- _ЗАДАНИЯ_:
a - Воспроизведите фрагмент источника от «Во время хождений» до «тысячи различных языков.», заменив «знаками» на «жестами».
b - Сколько языков, согласно источнику, знали путники?

- _ИСТОЧНИК_:
*-*-*
Во время хождений с этими индейцами мы в течение дня ничего не ели, а ели только вечером и так мало, что они изумлялись, видя это. Мы совсем не чувствовали усталости и так привыкли к трудностям пути, что вовсе не замечали их. Среди индейцев мы имели большой вес и большую власть, и, чтобы сохранить их, старались мало разговаривать с ними. Негр же разговаривал всё время; он узнавал о дороге, которой мы хотели идти, о народах, которые там жили, обо всем, что нам хотелось знать.

Мы проходили через многие и разнообразные языки, и господь наш бог не оставлял нас при этом своим промыслом, ибо всегда индейцы понимали нас, а мы понимали их; мы их спрашивали знаками, и они отвечали знаками же, и было так, словно разговор вёлся на их языке; потому что хотя мы и знали шесть языков, но не могли пользоваться ими повсюду, ибо нам встретилось там более тысячи различных языков.

По всей этой земле индейцы, воевавшие друг с другом, заключали мир, чтобы прийти к нам, принять нас и отдать нам все своё добро; и таким образом мы умиротворили всю эту землю. И мы объясняли им знаками, чтобы нас лучше поняли, что на небесах есть человек, которого мы зовём богом, что он создал небо и землю и все хорошее вышло из его рук, а мы его почитаем и считаем своим господом и выполняем всё, что он нам повелевает, и что если они будут поступать так же, то будет им это во благо. Мы нашли в индейцах такое большое расположение к этому, что если бы был у нас язык, которым мы могли бы полно выразить своё учение, то все они стали бы христианами. Мы объяснили им всё так, как только могли; н вот начиная с этого времени индейцы, когда солнце вставало, с громкими криками простирали руки, открыв ладони ему навстречу, а [99] потом проводили ими по всему своему телу, и так же они делали вечером, когда солнце садилось. Вообще эти люди имеют очень хороший характер и склонны следовать всему хорошему.
*-*-*
- _ВЫДЕРЖКА ИЗ ДАННЫХ_:
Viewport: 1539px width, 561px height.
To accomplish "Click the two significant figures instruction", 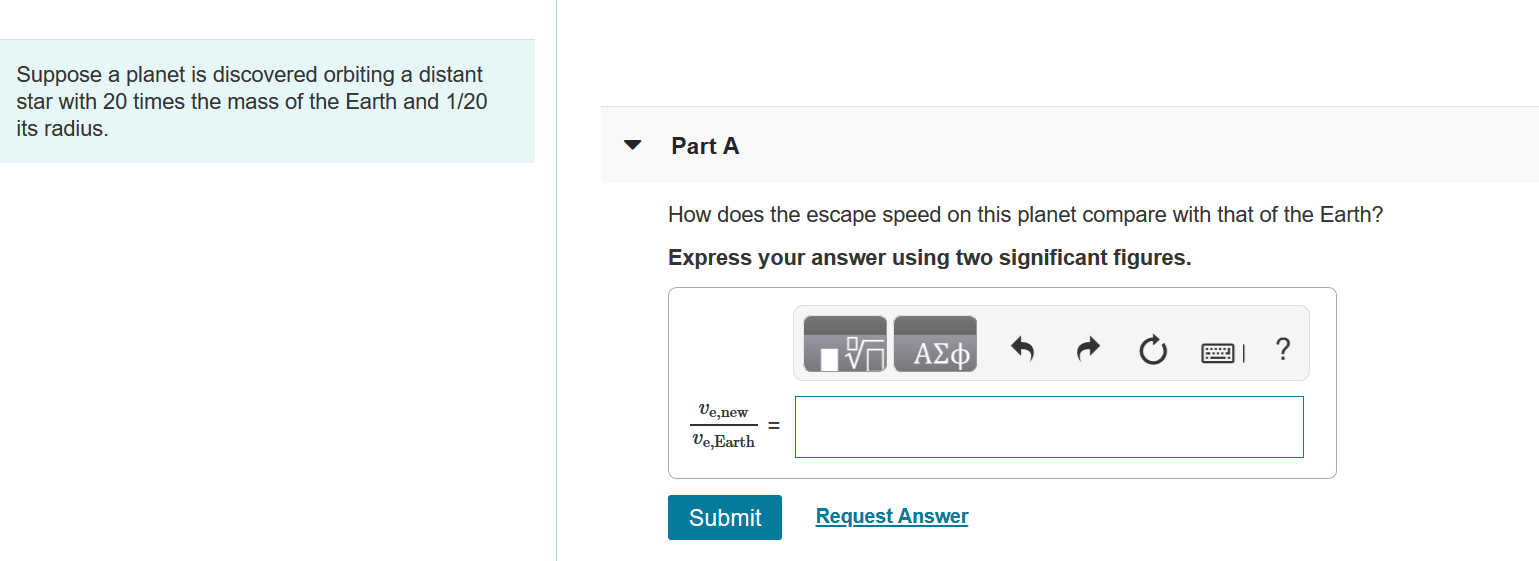I will tap(930, 258).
*-*-*
- _ПИСЬМЕННЫЕ ОТВЕТЫ_:
a -
Во время хождений с этими индейцами мы в течение дня ничего не ели, а ели только вечером и так мало, что они изумлялись, видя это. Мы совсем не чувствовали усталости и так привыкли к трудностям пути, что вовсе не замечали их. Среди индейцев мы имели большой вес и большую власть, и, чтобы сохранить их, старались мало разговаривать с ними. Негр же разговаривал всё время; он узнавал о дороге, которой мы хотели идти, о народах, которые там жили, обо всем, что нам хотелось знать.

Мы проходили через многие и разнообразные языки, и господь наш бог не оставлял нас при этом своим промыслом, ибо всегда индейцы понимали нас, а мы понимали их; мы их спрашивали жестами, и они отвечали жестами же, и было так, словно разговор вёлся на их языке; потому что хотя мы и знали шесть языков, но не могли пользоваться ими повсюду, ибо нам встретилось там более тысячи различных языков.

b - Шесть языков.